» Written exercise: Report each line of the entries below that contains the string "Task", treating case as significant.

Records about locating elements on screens
#####

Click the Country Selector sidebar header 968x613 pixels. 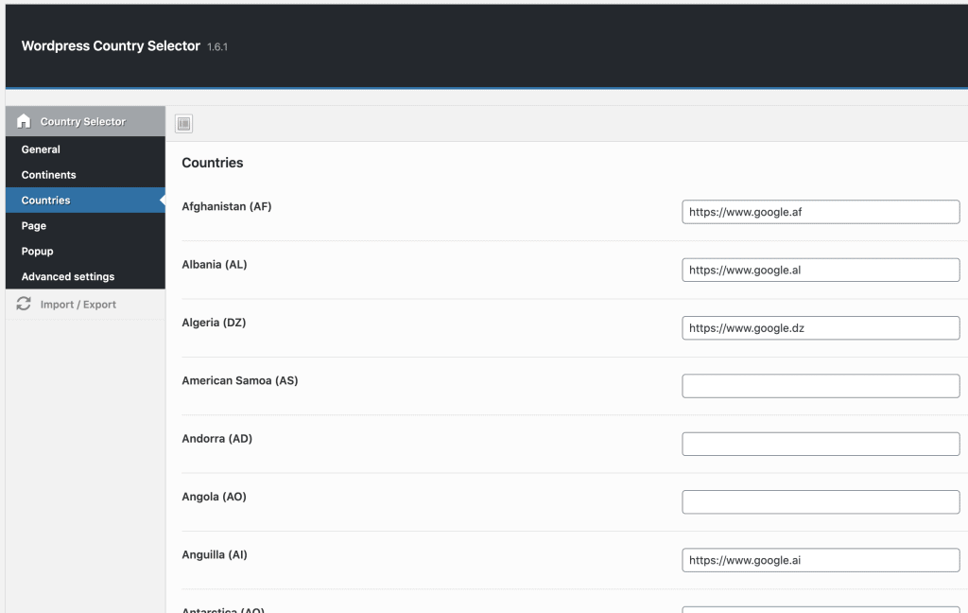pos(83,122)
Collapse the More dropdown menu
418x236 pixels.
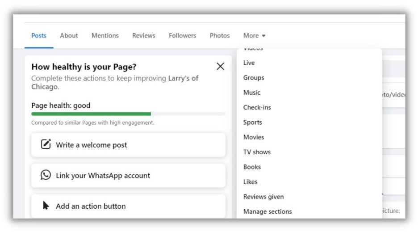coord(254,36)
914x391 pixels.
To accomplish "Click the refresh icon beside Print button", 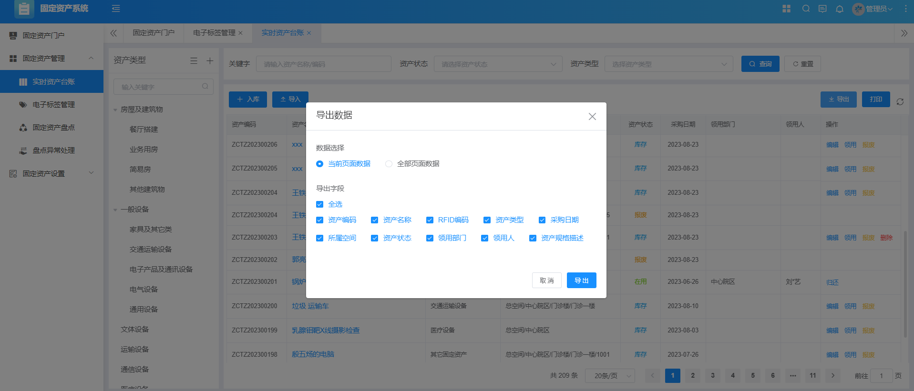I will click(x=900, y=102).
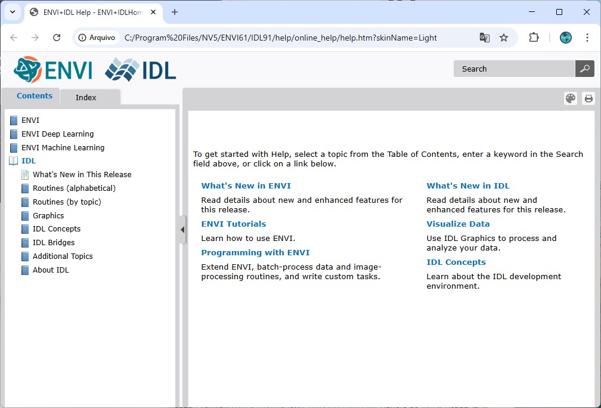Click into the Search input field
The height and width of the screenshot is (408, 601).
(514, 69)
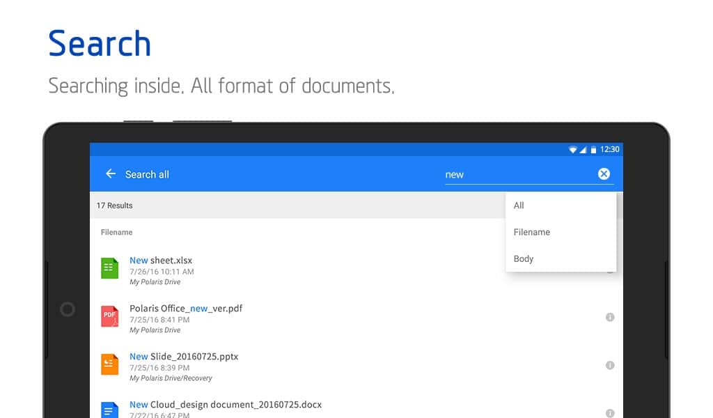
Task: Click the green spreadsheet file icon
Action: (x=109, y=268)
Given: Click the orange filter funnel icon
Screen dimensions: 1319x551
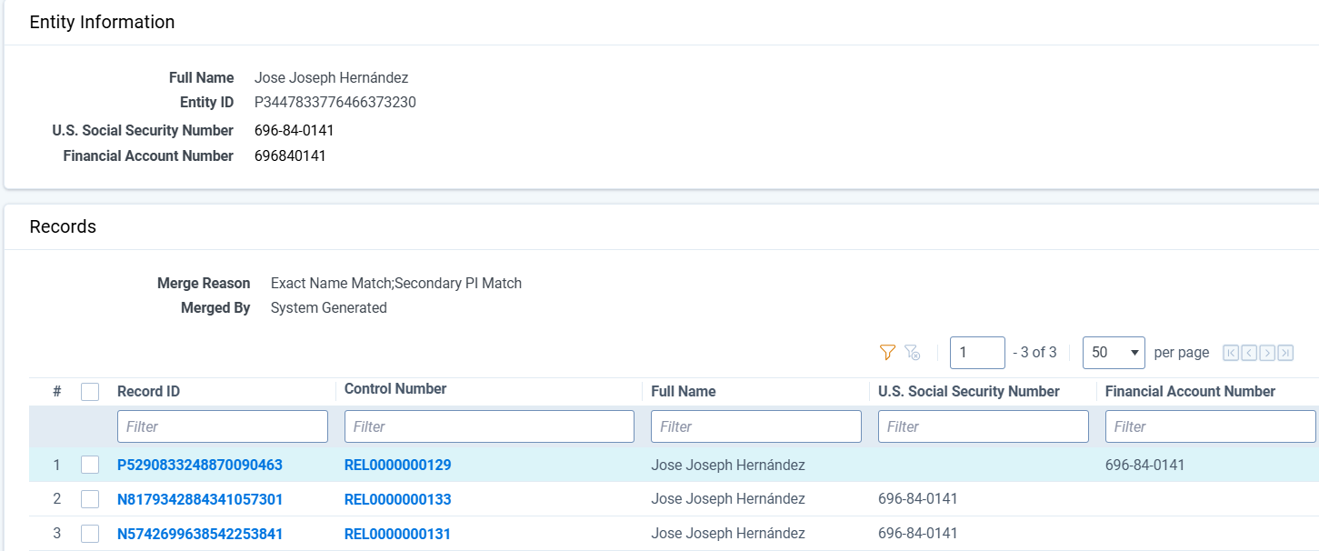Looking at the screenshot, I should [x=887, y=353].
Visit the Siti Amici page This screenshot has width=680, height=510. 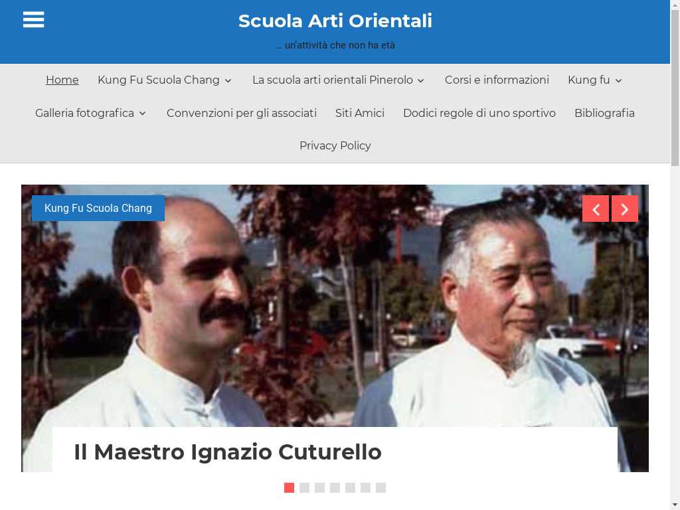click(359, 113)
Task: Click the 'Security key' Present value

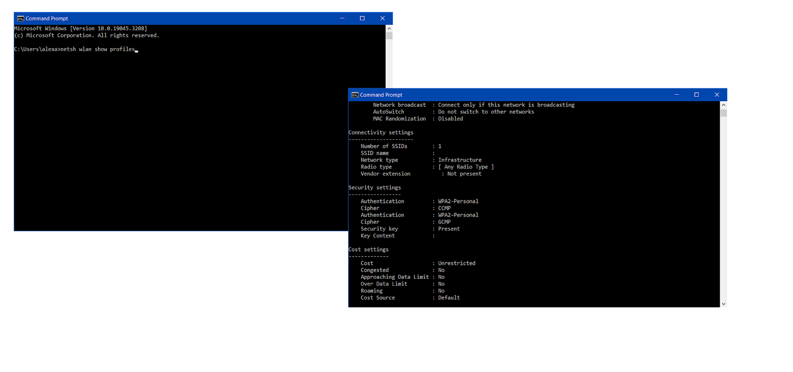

#####

» The reply:
Task: Click the green spreadsheet file icon
Task: Click the 'Security key' Present value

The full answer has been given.